ROANOKE TIMES

                         Roanoke Times
                 Copyright (c) 1995, Landmark Communications, Inc.

DATE: SUNDAY, January 9, 1994                   TAG: 9401090068
SECTION: SPORTS                    PAGE: C-12   EDITION: METRO 
SOURCE: BOB ZELLER STAFF WRITER
DATELINE: WINSTON-SALEM, N.C.                                LENGTH: Medium


VIRGINIA MAN GRABS SPOTLIGHT AT WINSTON CUP PREVIEW

H.L. Cubbage of Shenandoah left home at 3 a.m. Saturday with one thought running through his mind as he prepared for a four-hour trip: No matter what, he was coming home with NASCAR Winston Cup champion Dale Earnhardt's racing suit.

Cubbage, 45, got the suit, along with a passel of publicity he'd just as soon have avoided. But when you shell out $5,100 for a man's used threads in front of an arena crowd, it's hard to avoid the spotlight.

Cubbage became the star of the day among the 15,000-plus stock car fans who crowded into the Lawrence Joel Memorial Coliseum on Saturday for the Winston Cup Preview. The building contractor's bid for Earnhardt's uniform during the morning session of the auction far exceeded any bid on a single item in the five years of the event.

The preview, a benefit event sponsored by R.J. Reynolds Tobacco Co., has become so big that it is spread among three buildings. The big crowd seemed certain to generate more than the $200,000 raised last year for Brenner Children's Hospital and Baptist Hospital's AirCare, both located here.

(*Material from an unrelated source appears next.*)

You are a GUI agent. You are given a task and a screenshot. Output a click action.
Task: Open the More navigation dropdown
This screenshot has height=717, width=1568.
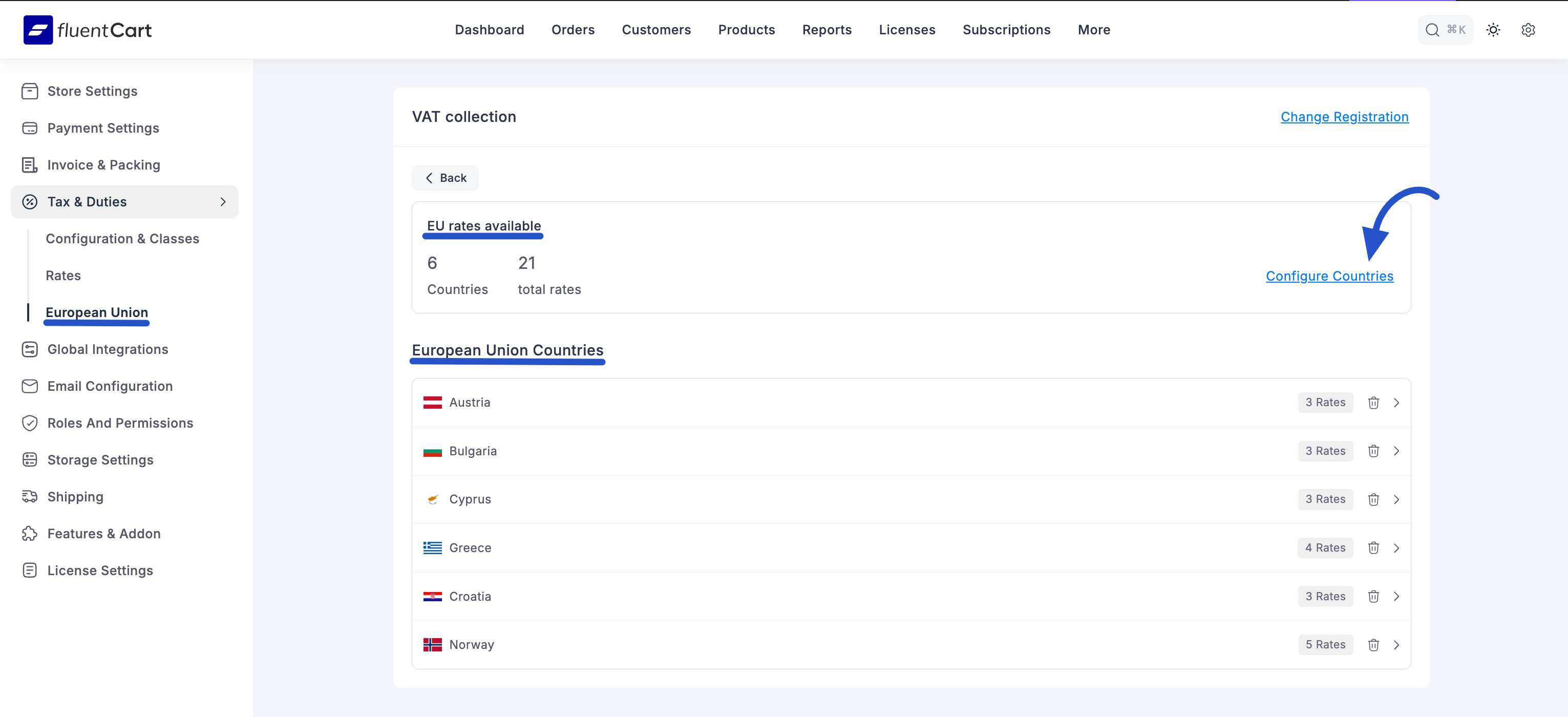[x=1094, y=30]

As usual, NASCAR fans demonstrated their dedication by driving great distances and enduring cold weather for the privilege of waiting three hours to get an autograph.

Dale Earnhardt fans, however, were disappointed. Earnhardt called in sick. He really was sick, canceling a test at Talladega on Friday and other appearances. Cecil Gordon and several other members of Earnhardt's crew were called away from their wrenches at his Welcome, N.C., shop and sent here to soothe the fans.

Event officials said fans came from 28 states and any doubters needed only to visit the parking lot. Folks had come from Georgia, Massachusetts, West Virginia, South Carolina, Delaware, Texas, Ohio and Rhode Island. There were almost as many Virginia tags as North Carolina tags.

One of the Virginia tags belonged to Cubbage, whose two-car garage is an unofficial Earnhardt museum.

"I had made up my mind I was going to buy that uniform this year," he said. "It was between me and some other guy down front. He was about as determined as I was."

When Cubbage bid $5,100, the other guy dropped out. Then came the cameras and reporters. "If I had known all that was going to happen, I would have sat way up in the stands and had someone else bid for me," Cubbage said.

But there he was, back in the first row for the afternoon auction. That made him a sitting duck for Michael Waltrip.

Waltrip's driver's suit was on the block, and Waltrip had promised to match the winning bid. The auctioneer was stuck at $600.

Waltrip, with a microphone in hand, looked straight at Cubbage and said, "Guy paid $5,100 for Dale Earnhardt's uniform and he won't even give $600 for mine."

Cubbage, with the reluctant look of a man under the gun, nodded toward the auctioneer. Sold! Cubbage got the yellow suit for $601. And Waltrip, true to his word, peeled off six $100 bills and a $1 and gave them to the cashier.

So Cubbage went home with two racing suits instead of one. And if he had any regrets, he could tell himself what he told the media: "The key to all of this is the money is going for a great cause."